[DOCUMENT EXTRACT]
◆ ◆ ◆ ◆

The purpose of proteins in cells.

After water, the next biggest fraction of what is in a cell is protein. Proteins come in many sizes, shapes, and have many different functions in the cell. So in truth, its a bit over-zealous of me to state the purpose of all proteins within a cell - they all have a slightly different function. I originally started listing the various functions of proteins here, but it was just too much. Instead, let me say that for every need the cell has, there is a protein involved in providing for that need. Cells have specialized functions because they make specific sets of proteins from their DNA. And, when it comes to the particular job of the cell, generally, proteins do much of the heavy lifting.

Importantly, proteins are able to be controlled by the cell in many different ways. In response to the environment, the activity of certain proteins can be turned on or off, they can be produced more abundantly or degraded, and they can be moved to different parts of the cell. All these ways of changing the protein (and more besides) can help the cell respond appropriately to certain signals. When proteins are unable to be regulated in this way, diseases like cancer can begin or become more hard to treat. So in summary, the purpose of proteins is essentially to run the cell smoothly, and to allow the cell to react to its environment.

Now, everyone has an idea of what DNA looks like: it’s a beautiful double helix, simple and striking. But its a bit harder to recall what a protein looks like. In general, most proteins are neither simple nor striking, and each looks a bit different than another. The particular shape of a protein is very interesting to cell biologists though, because often a protein's shape can reveal clues about their function.

◆ ◆ ◆ ◆

[TASK REQUIREMENTS]
1. According to the text on the purpose of proteins in cells, what makes up the next biggest fraction of a cell after water?
2. Please output the passage from the text on proteins in cells, starting with "The purpose of proteins in" and going on through "the heavy lifting.".
3. Pick up the text on the purpose of proteins in cells after its last sentence and continue it.

◆ ◆ ◆ ◆

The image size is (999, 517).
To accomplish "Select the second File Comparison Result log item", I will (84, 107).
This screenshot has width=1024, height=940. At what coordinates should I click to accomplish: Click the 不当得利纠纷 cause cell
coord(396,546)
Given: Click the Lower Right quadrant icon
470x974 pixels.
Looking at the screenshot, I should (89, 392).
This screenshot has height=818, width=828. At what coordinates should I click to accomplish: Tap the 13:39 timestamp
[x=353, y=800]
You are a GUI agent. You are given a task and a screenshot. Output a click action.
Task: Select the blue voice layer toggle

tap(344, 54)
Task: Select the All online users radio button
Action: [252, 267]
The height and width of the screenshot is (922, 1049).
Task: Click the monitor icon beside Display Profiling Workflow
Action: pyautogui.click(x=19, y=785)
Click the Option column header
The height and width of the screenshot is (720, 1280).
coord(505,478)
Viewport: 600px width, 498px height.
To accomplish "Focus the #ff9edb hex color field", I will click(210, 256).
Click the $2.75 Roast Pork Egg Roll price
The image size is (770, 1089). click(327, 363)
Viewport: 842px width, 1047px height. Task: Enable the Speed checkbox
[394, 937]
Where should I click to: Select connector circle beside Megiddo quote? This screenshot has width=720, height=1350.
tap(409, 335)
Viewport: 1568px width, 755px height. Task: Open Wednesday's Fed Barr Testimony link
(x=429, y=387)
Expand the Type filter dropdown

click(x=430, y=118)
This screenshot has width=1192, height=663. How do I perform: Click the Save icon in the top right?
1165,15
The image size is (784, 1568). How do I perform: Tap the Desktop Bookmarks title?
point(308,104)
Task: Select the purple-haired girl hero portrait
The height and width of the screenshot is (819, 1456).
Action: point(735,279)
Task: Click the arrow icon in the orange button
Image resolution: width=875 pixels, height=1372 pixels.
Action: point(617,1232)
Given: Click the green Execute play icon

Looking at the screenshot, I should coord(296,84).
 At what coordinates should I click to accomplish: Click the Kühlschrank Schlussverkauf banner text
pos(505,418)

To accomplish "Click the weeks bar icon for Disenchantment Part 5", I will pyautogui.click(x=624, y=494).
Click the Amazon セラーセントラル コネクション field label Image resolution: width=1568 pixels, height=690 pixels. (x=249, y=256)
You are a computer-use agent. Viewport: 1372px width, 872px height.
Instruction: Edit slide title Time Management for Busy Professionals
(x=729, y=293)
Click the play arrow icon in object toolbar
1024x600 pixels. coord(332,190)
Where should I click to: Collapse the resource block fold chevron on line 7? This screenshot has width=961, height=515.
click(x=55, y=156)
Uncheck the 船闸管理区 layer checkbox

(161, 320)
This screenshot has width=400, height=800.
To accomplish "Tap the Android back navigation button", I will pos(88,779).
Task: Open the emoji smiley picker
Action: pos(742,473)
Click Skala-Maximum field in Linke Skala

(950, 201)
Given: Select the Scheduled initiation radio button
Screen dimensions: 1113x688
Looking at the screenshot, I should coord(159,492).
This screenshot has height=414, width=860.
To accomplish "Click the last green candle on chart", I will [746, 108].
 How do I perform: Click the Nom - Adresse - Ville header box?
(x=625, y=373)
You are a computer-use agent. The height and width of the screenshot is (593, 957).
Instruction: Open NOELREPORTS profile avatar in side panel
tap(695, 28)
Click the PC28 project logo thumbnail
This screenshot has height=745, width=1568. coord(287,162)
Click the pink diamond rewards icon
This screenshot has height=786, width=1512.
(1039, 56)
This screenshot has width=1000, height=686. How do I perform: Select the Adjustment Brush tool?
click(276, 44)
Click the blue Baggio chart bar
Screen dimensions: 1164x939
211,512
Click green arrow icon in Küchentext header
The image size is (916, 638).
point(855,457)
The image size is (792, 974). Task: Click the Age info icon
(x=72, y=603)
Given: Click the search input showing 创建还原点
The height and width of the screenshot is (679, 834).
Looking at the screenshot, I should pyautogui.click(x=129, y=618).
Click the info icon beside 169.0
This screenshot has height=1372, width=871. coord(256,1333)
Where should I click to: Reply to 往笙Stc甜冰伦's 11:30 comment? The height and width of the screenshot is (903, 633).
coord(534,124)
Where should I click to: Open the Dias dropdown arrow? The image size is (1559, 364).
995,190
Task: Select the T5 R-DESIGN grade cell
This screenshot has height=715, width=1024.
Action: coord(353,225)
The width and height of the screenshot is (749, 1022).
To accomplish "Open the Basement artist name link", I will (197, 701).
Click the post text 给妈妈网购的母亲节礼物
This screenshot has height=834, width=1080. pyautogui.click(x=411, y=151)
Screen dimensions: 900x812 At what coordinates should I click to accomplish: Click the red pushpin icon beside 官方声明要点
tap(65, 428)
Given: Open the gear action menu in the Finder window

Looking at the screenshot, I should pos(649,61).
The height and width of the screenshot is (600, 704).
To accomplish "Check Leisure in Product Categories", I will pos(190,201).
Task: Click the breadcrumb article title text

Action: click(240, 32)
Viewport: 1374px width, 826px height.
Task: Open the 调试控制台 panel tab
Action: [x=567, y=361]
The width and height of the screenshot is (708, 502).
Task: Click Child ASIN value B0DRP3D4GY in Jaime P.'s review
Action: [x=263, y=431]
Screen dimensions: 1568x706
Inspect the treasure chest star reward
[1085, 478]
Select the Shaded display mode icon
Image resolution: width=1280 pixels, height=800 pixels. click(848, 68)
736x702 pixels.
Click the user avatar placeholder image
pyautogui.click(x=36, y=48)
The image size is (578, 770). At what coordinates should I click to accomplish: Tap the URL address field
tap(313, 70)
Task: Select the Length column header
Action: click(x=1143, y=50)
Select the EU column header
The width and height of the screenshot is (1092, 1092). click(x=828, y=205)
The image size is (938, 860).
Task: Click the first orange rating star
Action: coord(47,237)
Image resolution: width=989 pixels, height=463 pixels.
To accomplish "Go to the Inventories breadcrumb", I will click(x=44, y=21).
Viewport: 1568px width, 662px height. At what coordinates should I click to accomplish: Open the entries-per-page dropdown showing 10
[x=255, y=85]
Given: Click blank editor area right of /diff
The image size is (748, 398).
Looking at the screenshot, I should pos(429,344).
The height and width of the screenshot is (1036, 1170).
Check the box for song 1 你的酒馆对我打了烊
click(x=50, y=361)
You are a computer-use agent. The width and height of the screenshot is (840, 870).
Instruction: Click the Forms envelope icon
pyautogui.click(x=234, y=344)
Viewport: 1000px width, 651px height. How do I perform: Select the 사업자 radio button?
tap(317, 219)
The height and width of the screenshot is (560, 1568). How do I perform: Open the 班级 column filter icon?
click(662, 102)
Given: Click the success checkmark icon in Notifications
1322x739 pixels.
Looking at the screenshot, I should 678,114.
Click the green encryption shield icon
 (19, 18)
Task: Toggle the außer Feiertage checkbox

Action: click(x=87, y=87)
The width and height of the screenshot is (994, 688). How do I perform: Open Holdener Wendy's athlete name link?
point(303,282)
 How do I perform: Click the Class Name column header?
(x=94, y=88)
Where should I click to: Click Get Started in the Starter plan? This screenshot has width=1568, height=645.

◆ ◆ ◆ ◆

[ANSWER SET]
1. Protein.

2.
The purpose of proteins in cells.

After water, the next biggest fraction of what is in a cell is protein. Proteins come in many sizes, shapes, and have many different functions in the cell. So in truth, its a bit over-zealous of me to state the purpose of all proteins within a cell - they all have a slightly different function. I originally started listing the various functions of proteins here, but it was just too much. Instead, let me say that for every need the cell has, there is a protein involved in providing for that need. Cells have specialized functions because they make specific sets of proteins from their DNA. And, when it comes to the particular job of the cell, generally, proteins do much of the heavy lifting.

3.
Proteins get their shape by being the 3D result of a linear code. Let’s picture this in everyday terms. Say you have a big ball of yarn and you want to make pair of baby booties from it. Using a crochet pattern for booties, you can follow along and place different types of stitches at different times. The yarn you are using is linear, but because of the type of stitches used and the position at which the stitches are employed, you can make a functional 3D item from the linear code.

Linear yarn can be used to make different 3D shapes depending on which stitches are placed where. Shown are (poor) representatives of  this process.
If you're curious. what I tried to depict were: 4 single crochets, turn, then four double crochets (lower left), 4 single crochets, then 2 double crochets in each one of the singles (bottom right), and finally, 2 single crochets, followed by 3 double crochets, followed by two single crochets again (upper right). But the point is, different stitches at different times = different 3D structures.

In the cell, DNA and mRNA are the crochet pattern. During translation, the linear code specifies different amino acids be added to create a protein. These amino acids are added in a linear string, like the yarn, but because each amino acid has specific properties, their placement along a chain of other amino acids can result in the formation of a 3D structure. It’s a bit like different stitches along a chain of yarn, except in the case of the protein, the amino acids react with each other and fold up into different patterns. The different folding patterns are commonly called “domains.” These domains have specific roles in how the protein functions: what it interacts with, where it is located in the cell, as well as when and how the protein can be turned on or off.

In sum, proteins exist in a variety of shapes and sizes. This occurs because certain amino acids along the protein create certain 3D shapes which give the protein different attributes. The shape and make-up of the protein allow it to act and to be acted on by other proteins or other things in the cellular environment. Much of cell biology is the study of how different proteins act and react with each other. Well, and also cell biologists are interested in the when, the where, and the why of these protein-mediated reactions. 

And so concludes my broad summary of some of the basic processes of cell biology. Perhaps later, we can dive more deeply into the processes mentioned so briefly here.